» Extract:

Student essay: Energy and health
Posted by Arjendu on June 4, 2016
Julia Krumholz: Energy Poverty and its Effect on Health
It is unsurprising that access to energy can improve quality of life, measured in parameters such as wealth, literacy, and health. However, the extent to which energy can shape the health of a person is more surprising. Energy poverty, or lack of access to electricity and heat (or the fuel needed to produce electricity and heat) leave more than one billion people in developing countries with insufficient access to healthcare. Lack of electricity especially leads to health crises, where the ability for health facilities to treat people is dependent on access to electricity (Provost 2013).
The correlation between energy poverty and average life span is strong, with energy use directly proportional to life expectancy (Figure 1). The most at risk are people who live in rural areas of developing countries. Lack of infrastructure in rural areas means a lack of power lines, transformers, and generators required to deliver energy both to homes or health facilities. An estimated $40 billion would be required to extend energy grids to the 1.5 billion people living without electricity (The Economist 2010). A major challenge to cost-efficient grid extension is finding materials for conductors. Metals such as copper and aluminum have relatively low resistance, making them good conductors, but also provide large cost barriers when required in high quantities. Reducing the size of conductors saves money, but also increases to voltage drop across the line, providing less power to households (ESMAP 2000).
Due to the lack of power availability in rural areas of developing countries, health facilities in these regions face a number of challenges. For example, without electricity, many clinical services cannot be performed after sunset. If facilities have access to biomass, burning biomass can provide light, although the light is lower quality, can release harmful particles into the air, and can present a fire hazard (Knoth 2014). This deficiency in high quality light also affects the quality of operations that can be performed, with invasive surgeries highly dependent on the ability of the doctor to see. Without electricity, health emergencies in the nighttime become nearly untreatable, resulting in deaths that would be preventable with electricity.

» Exercise 1:
Copy the passage of the energy poverty essay from "Due to the lack" to "preventable with electricity.".
» Exercise 2:
Write the next part of the essay on energy poverty and health, starting after its last sentence.
The lines that follow have no connection to the essay on energy poverty and health.

» Dataset:
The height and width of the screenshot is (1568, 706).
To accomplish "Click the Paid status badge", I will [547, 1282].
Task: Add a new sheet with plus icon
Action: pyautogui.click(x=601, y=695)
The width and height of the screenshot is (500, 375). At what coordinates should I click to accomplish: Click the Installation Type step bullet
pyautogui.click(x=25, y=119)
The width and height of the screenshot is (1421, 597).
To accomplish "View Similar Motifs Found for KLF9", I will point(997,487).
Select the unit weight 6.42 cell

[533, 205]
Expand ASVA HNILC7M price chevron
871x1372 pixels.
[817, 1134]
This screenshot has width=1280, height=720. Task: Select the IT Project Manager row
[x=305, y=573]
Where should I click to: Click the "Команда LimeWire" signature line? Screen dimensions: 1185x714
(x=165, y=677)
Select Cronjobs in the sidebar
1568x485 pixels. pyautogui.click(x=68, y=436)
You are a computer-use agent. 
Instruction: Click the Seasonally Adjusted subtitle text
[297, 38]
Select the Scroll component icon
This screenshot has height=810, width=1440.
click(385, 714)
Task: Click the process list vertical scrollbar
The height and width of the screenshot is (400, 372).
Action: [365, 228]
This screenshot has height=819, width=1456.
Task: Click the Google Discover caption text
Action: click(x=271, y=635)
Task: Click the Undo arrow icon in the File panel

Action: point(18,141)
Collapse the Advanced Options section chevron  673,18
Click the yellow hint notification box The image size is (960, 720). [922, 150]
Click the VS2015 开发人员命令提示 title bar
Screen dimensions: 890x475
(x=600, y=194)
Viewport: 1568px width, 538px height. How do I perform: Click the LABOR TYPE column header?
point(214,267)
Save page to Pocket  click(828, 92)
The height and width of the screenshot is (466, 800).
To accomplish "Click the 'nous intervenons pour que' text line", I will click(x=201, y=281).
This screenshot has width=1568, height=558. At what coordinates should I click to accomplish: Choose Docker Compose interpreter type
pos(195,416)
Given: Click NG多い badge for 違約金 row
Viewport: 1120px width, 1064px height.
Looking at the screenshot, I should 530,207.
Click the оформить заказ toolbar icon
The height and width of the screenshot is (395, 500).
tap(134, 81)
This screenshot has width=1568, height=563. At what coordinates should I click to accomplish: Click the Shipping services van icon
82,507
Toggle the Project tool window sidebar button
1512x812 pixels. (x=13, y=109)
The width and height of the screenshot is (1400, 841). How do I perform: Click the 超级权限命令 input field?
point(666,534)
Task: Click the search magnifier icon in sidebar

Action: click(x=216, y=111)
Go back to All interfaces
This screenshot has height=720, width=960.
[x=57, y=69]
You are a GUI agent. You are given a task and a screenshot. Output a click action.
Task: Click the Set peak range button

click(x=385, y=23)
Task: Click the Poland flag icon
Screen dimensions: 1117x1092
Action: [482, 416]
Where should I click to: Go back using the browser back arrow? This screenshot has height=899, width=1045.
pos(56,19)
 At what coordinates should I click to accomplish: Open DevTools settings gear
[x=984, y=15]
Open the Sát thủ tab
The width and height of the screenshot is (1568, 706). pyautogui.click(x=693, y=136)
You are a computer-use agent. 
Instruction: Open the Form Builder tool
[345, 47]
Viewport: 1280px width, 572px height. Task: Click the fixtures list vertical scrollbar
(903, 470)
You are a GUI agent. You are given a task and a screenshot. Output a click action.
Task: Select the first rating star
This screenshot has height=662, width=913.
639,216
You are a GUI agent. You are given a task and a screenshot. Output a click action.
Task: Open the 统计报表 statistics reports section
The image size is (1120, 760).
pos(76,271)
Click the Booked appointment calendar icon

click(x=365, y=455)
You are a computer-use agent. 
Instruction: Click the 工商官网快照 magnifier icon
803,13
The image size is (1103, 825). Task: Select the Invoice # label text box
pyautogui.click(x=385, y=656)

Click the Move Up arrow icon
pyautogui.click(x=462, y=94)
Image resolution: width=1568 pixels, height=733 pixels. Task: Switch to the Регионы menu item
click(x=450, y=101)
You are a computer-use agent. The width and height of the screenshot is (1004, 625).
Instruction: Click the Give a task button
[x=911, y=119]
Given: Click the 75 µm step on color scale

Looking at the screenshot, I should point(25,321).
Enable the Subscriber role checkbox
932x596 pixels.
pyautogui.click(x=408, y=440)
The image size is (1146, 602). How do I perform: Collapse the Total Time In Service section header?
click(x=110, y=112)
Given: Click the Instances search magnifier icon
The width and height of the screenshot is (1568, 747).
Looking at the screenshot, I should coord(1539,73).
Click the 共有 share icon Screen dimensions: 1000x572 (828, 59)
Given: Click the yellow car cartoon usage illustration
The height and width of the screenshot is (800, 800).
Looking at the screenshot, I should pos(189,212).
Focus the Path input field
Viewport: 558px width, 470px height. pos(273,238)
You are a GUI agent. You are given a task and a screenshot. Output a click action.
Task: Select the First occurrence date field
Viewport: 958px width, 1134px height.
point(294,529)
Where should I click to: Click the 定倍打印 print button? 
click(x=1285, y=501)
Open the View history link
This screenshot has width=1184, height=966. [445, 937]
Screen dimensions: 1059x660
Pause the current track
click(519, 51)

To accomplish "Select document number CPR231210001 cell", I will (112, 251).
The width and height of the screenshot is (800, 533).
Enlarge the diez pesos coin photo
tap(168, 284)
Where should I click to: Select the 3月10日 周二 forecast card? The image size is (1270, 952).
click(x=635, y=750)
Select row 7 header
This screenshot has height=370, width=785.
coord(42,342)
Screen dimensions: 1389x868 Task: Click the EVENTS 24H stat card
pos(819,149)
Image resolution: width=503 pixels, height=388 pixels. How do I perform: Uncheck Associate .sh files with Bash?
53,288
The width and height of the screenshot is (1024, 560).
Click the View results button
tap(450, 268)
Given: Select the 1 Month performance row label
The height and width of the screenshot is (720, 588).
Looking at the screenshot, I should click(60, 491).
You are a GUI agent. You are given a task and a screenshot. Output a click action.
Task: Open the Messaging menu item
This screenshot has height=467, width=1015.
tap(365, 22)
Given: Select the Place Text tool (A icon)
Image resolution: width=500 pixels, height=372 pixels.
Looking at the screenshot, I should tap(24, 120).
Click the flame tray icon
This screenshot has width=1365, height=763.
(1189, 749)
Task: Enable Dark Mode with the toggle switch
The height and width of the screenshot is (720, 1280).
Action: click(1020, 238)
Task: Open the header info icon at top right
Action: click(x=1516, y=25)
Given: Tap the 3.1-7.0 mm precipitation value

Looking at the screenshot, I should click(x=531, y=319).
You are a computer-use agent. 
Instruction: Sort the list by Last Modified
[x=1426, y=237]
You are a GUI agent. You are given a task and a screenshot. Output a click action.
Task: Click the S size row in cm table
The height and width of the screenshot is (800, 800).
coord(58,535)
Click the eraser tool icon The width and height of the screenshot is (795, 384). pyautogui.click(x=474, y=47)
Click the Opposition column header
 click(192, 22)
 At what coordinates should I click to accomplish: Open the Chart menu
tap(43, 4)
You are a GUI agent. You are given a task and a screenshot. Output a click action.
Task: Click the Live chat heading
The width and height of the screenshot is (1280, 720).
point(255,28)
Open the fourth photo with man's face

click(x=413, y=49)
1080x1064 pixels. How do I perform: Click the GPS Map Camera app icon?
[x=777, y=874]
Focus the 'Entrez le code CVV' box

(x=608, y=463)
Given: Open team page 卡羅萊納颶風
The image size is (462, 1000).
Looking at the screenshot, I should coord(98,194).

» Reply 1:
Due to the lack of power availability in rural areas of developing countries, health facilities in these regions face a number of challenges. For example, without electricity, many clinical services cannot be performed after sunset. If facilities have access to biomass, burning biomass can provide light, although the light is lower quality, can release harmful particles into the air, and can present a fire hazard (Knoth 2014). This deficiency in high quality light also affects the quality of operations that can be performed, with invasive surgeries highly dependent on the ability of the doctor to see. Without electricity, health emergencies in the nighttime become nearly untreatable, resulting in deaths that would be preventable with electricity.

» Reply 2:
Another problem posed by lack of electricity in health facilities manifests in the inability to properly store medicines or blood. Many medicines and vaccines require refrigeration. Work is required to move heat from areas of cold temperature to areas of hot temperature, as mandated by the second law of thermodynamics, and electricity is needed to provide the energy for thatinput of work. This problem further targets areas that receive power but suffer from frequent power outages, as the one-time heating of some medicines or vaccines ruins the whole batch from further use (Knoth 2014).
Additionally, the probability of an infant neonatal mortality rate (probability of a child to dying in its first 28 days of life) also increases with energy poverty. Access to incubators, which is dependent on access to electricity, greatly improves the chances of infant survivorship. For example, one study in Kenya found that neonatal mortality rate dropped from 40% to 28% in health facilities when facilities were given access to incubators (World Health Statistics 2012). Access to electricity therefore boosts life expectancy by increasing survivorship of infants.
Lastly, access to electricity decreases the use of open fires and kerosene lamps for cooking, methods that can lead to toxic household pollution. In 2012, nearly 1.5 million people died from exposure to smoke biomass, and that number is expected to grow as a bigger contributor to deaths than malaria and HIV/AIDS combined by 2030 (Figure 2) (International Energy Agency 2011). This pollution disproportionately affects women and girls, who have the highest exposure to open household fires for cooking.
Overall, while lack of electricity manifests into a number of problems, healthcare access greatly drops with increased energy poverty. Although it may seem costly to extend power grids to rural areas, the money saved in unsuccessful operations, wasted medicine, and decreased trips to the hospital may offset this cost. The upfront cost of extending power grids results in a major barrier to providing electricity to rural areas of developing countries, but could save money in the long run due to savings in healthcare and human lives.
Figure 1. Comparison of life expectancy and per capital energy use, as of 2013. Life expectancy increases as access to energy increases.
Figure 2. Premature deaths associated with air pollution and other diseases, given as data from 2008 as well as expected scenarios for 2030. Provided by International Energy Agency from 2011.
Works Cited
Energy Sector Management Assistance Programme. 2000. Reducing the Cost of Grid Extension for Rural Electrication. ESM227.
International Energy Agency. 2011. Energy for all: Financing access for the poor. OECD/IEA.
International Energy Agency. 2016. Modern energy for all. OECD/IEA.
Knoth, Gretchen. 2014. 6 ways energy poverty threatens health care for the poorest. One.
Pielke, R. 2013. Graph of the Day: Life Expectancy vs. Energy Use. Science, Innovation, and Politics.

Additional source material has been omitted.